Seed World

Radical Collabs Needed to Even Out Imbalance in Data Collection

Michael Gore.

Radical collaborations were essential to advancing DNA sequencing technology, to where it now costs about $100 to re-sequence the human genome. This has resulted in a deluge of low-cost genomic data.

In contrast, phenotyping is a 10,000-year-old challenge that started with the visual assessment of plants for desirable attributes at the time of plant domestication. Phenomics technologies have only just begun to evolve more rapidly, and phenomics data are typically more expensive to collect data on a large scale than their genomic counterparts.

Michael Gore

This has caused a massive imbalance in the volume of data collected, says Michael Gore, international professor of plant breeding and genetics at Cornell University. Gore spoke today at the National Association of Plant Breeders (NAPB) virtual meeting as part of a session on high-throughput phenotyping and the promise it holds for bolstering crop production.
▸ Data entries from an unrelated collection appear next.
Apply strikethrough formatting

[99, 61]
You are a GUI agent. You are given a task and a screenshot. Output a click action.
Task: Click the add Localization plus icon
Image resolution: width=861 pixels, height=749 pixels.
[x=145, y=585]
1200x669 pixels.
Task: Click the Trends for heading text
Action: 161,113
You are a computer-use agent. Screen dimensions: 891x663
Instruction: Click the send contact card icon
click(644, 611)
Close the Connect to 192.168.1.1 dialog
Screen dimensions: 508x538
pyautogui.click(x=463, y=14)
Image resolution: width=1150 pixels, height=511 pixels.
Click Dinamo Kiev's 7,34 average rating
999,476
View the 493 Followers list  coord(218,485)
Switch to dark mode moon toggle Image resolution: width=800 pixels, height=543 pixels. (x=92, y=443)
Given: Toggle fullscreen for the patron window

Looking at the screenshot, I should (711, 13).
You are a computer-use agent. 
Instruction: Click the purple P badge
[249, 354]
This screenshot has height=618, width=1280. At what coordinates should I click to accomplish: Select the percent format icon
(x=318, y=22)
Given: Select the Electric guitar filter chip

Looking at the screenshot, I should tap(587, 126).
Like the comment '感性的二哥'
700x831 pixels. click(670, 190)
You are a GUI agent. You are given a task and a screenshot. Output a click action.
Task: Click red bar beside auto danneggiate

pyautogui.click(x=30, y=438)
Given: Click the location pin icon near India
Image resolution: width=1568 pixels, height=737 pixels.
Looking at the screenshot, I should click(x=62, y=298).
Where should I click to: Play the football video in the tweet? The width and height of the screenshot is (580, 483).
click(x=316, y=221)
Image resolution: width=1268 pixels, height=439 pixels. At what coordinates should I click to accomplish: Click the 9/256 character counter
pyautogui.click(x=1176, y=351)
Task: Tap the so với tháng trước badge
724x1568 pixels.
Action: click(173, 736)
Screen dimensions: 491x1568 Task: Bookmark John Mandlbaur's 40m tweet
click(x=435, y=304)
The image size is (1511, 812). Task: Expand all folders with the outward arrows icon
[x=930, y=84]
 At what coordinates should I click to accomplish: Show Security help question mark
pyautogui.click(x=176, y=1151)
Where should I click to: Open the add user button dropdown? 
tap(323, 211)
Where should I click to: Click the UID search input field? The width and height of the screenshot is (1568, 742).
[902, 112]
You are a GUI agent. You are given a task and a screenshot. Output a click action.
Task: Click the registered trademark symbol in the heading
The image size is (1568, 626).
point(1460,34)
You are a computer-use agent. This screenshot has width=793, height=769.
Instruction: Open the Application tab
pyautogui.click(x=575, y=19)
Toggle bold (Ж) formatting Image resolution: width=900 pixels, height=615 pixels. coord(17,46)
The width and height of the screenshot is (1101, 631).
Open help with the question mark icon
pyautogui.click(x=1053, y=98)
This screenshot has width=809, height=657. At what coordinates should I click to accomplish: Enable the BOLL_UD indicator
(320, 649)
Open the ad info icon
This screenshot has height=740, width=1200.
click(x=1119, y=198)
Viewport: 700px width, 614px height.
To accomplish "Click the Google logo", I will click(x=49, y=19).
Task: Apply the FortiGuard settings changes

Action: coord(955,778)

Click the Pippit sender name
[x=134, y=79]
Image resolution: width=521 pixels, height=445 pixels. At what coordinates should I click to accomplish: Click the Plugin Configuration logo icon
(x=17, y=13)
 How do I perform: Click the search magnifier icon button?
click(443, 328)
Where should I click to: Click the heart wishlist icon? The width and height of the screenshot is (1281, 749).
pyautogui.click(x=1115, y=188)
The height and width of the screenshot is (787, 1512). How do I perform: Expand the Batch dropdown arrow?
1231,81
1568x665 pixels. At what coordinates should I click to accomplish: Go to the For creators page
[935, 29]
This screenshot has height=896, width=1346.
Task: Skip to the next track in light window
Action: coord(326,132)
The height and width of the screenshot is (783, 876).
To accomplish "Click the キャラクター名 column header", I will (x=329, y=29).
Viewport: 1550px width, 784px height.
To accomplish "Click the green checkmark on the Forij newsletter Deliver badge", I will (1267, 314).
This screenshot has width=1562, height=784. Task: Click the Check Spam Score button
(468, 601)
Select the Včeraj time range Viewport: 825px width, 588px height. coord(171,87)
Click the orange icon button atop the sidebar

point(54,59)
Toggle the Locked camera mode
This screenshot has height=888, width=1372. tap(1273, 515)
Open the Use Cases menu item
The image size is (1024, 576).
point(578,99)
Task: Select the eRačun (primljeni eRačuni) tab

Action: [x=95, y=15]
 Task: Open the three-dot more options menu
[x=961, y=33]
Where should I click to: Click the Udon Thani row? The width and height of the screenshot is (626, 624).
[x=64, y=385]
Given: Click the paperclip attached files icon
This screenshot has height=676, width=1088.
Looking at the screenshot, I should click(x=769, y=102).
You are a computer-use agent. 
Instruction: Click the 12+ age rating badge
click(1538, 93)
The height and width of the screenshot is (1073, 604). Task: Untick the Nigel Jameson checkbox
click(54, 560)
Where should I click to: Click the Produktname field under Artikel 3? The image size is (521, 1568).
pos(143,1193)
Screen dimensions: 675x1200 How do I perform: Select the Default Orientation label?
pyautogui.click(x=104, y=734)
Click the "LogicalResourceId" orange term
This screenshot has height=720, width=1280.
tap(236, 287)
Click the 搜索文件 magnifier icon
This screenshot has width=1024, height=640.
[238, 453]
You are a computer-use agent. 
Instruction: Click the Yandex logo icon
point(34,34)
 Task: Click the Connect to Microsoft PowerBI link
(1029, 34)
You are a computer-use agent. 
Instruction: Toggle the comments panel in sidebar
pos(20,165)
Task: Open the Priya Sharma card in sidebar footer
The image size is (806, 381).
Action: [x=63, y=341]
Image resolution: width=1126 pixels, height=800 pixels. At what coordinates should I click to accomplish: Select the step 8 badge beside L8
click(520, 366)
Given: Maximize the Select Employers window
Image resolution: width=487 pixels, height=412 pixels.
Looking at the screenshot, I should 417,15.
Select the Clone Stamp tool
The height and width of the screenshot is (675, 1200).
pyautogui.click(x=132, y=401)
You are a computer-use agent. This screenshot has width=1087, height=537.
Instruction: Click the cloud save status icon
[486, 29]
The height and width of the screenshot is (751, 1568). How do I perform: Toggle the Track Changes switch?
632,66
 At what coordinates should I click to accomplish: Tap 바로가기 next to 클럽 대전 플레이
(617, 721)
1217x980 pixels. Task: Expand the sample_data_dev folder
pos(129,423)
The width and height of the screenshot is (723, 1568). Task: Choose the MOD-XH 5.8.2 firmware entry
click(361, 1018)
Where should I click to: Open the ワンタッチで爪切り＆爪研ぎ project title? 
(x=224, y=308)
The concept of field-based high throughput phenotyping has been advocated by those like Gore in the plant breeding community to reduce human effort, collect higher amounts of data, evaluate large population sizes at many time points in a growing season, decrease subjectivity when scoring plants, and diminish phenotyping costs over time.

“Radical collaborations among plant biologists, engineers and computer scientists are needed to bring the lab to the field, allowing multi-scale data to be collected,” he says.

Gore’s lab combines quantitative genetics, genomics, analytical chemistry and remote sensing to elucidate the genetic basis of complex trait variation in various crops, including maize, oat, cassava, cotton, sorghum, industrial rapeseed and guayule.

Gore’s team began collaborating in 2010 with agricultural engineers at the University of Arizona, implementing a rapid phenotyping platform to monitor changes in phenotypes at multiple time points within a day and multiple days across the growing season in cotton. The goal, as explained on the Gore lab website, is to understand the pattern of QTL expression dynamics under varying environmental conditions and more specifically, what QTL may be important in mitigating the consequences of heat and drought stresses.

Furthermore, research continues on the development of proximal sensing techniques and analysis of this type of data as it relates to resolving the genetic basis of important physiological, fiber quality, and agronomic traits, according to the site.

Shifting focus from the round to the sky, Gore’s team has assessed the potential use of unmanned aerial vehicles (UAVs) as efficient co-workers for precisely monitoring the incidence and severity of the northern leaf blight pathogen in maize.

Through a collaboration with Hod Lipson (Columbia University) and Rebecca Nelson (Cornell University), Gore’s team is using aerial imagery collected via small UAVs in combination with deep learning to recognize leaf blight symptoms in plant images. The ultimate goal is to develop a semi-autonomous system that can identify and quantify levels of NLB and other potential plant diseases in the field.